COMPITO ASSEGNATO:
Nella sezione sul declino militare ucraino, che cosa si trova ad affrontare l'Ucraina, secondo Ishchenko, al posto di un afflusso di volontari?

SEZIONE DEL DOCUMENTO:
^^^^^^^^
Il complesso militare-industriale ucraino, che al momento del crollo sovietico era paragonabile per capacità a quello russo, si sarebbe degradato al punto da non riuscire più a produrre in serie nemmeno mezzi blindati leggeri. Non era in grado di effettuare riparazioni su larga scala dei mezzi esistenti. In trent’anni, tutto ciò che poteva essere venduto è stato venduto, e ciò che non si poteva vendere è stato rubato.

Oltre alle carenze materiali, The Economist ha menzionato anche l’incompetenza del comando ucraino, che, a detta di Ishchenko, non riuscirebbe a garantire neppure il coordinamento di base tra le unità, mentre la Russia verrebbe descritta come improvvisamente molto competente nella guerra con i droni. Ha chiesto come mai l’Ucraina, che aveva iniziato prima della Russia l’uso massiccio dei droni, non sia riuscita a sviluppare una competenza paragonabile, mentre le capacità di comando russe sono cresciute con l’esperienza — processo naturale — e quelle ucraine sono diminuite.

Ishchenko ha aggiunto che, in queste condizioni, il calo del morale nelle forze ucraine era inevitabile. Invece di un afflusso di volontari, l’Ucraina si confronta con un numero crescente di disertori, perché pochi sono disposti a morire senza senso in una guerra condotta senza una guida strategica competente.

Ha paragonato l’analisi di The Economist a chi spiega che una pianta muore perché non è stata annaffiata, evitando però di chiedersi perché non lo sia stata. Nel caso ucraino, ha sostenuto, la domanda reale è perché, dopo tre decenni di preparazione a una guerra con la Russia, Kiev non sia riuscita a risolvere nemmeno le questioni organizzative più elementari.
^^^^^^^^
DATI REGISTRATI:
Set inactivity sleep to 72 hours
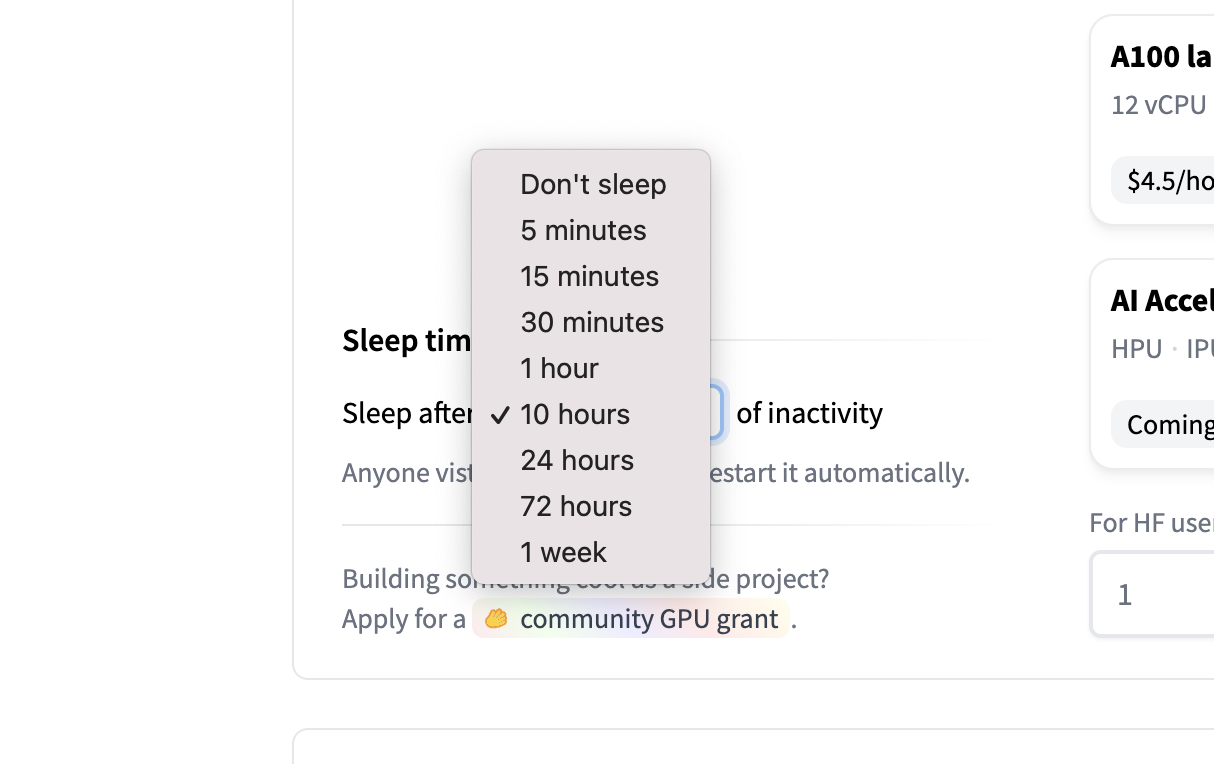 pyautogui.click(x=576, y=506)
^^^^^^^^
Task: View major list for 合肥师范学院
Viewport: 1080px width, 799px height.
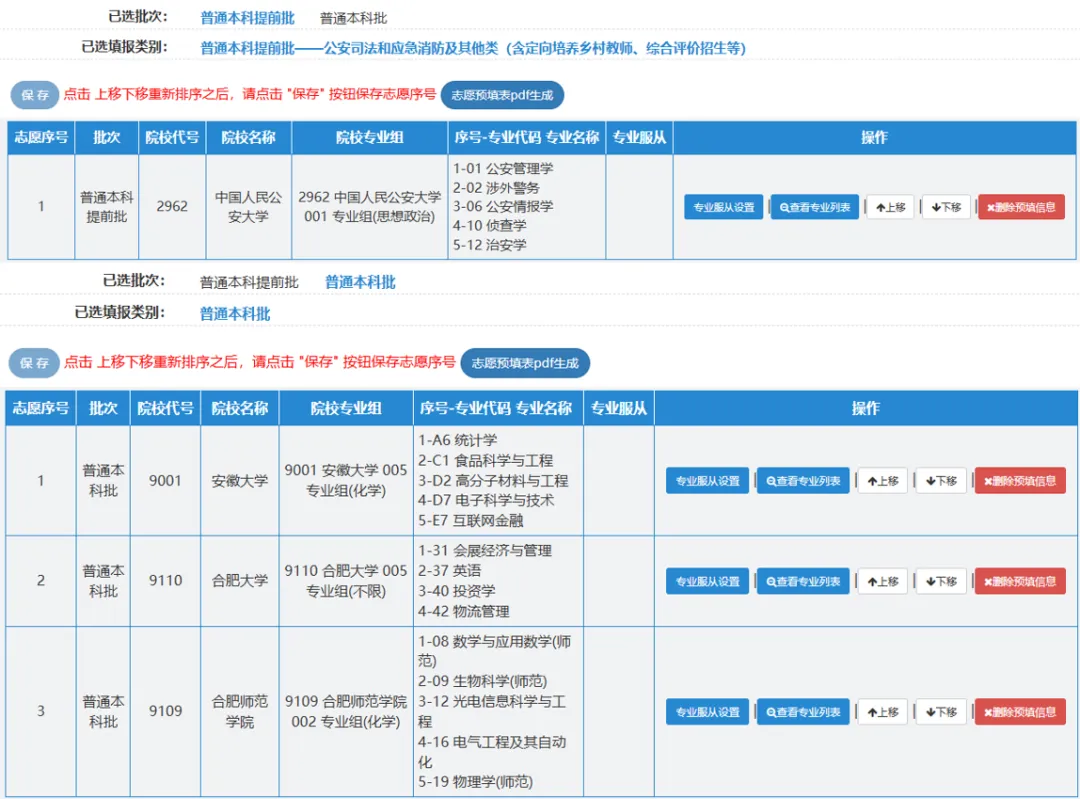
^^^^^^^^
RISPOSTA SCRITTA:
Un numero crescente di disertori.